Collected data

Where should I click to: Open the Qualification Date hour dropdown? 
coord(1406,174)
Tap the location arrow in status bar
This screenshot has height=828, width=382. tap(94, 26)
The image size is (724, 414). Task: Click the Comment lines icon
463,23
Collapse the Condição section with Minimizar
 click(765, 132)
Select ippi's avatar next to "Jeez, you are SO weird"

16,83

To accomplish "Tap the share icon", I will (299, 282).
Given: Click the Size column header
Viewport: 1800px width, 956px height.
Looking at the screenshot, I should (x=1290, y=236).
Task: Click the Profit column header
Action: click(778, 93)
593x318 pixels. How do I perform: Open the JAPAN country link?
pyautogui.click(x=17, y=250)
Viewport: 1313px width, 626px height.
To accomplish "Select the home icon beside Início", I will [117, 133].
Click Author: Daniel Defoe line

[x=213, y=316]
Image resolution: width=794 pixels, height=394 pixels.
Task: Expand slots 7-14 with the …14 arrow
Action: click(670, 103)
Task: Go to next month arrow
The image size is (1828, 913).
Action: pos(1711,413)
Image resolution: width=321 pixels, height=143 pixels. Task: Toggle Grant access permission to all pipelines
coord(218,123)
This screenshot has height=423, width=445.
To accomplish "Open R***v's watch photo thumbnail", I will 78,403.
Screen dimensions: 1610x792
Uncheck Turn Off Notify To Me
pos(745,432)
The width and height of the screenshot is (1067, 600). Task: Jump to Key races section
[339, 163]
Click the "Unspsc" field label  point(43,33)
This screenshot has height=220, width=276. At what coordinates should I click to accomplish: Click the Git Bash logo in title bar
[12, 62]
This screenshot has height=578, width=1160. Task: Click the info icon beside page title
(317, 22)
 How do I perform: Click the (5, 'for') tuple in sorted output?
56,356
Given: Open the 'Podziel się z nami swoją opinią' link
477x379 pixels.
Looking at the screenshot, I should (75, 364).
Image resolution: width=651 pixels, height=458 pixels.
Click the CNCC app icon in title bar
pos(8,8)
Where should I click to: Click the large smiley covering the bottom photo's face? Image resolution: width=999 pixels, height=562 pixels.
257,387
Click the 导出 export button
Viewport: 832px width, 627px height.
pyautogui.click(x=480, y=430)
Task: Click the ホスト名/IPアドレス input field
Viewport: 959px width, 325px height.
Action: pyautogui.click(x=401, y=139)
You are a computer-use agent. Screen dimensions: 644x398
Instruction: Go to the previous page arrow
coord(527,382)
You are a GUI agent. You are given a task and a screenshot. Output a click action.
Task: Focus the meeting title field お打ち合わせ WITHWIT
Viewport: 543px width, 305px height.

— Exercise directions —
Copy the records above exactly, starting at the line that contains "You are a GUI" and ending at the last line, and leave out all earlier lines.

— Result of the exercise —
You are a GUI agent. You are given a task and a screenshot. Output a click action.
Task: Focus the meeting title field お打ち合わせ WITHWIT
Viewport: 543px width, 305px height.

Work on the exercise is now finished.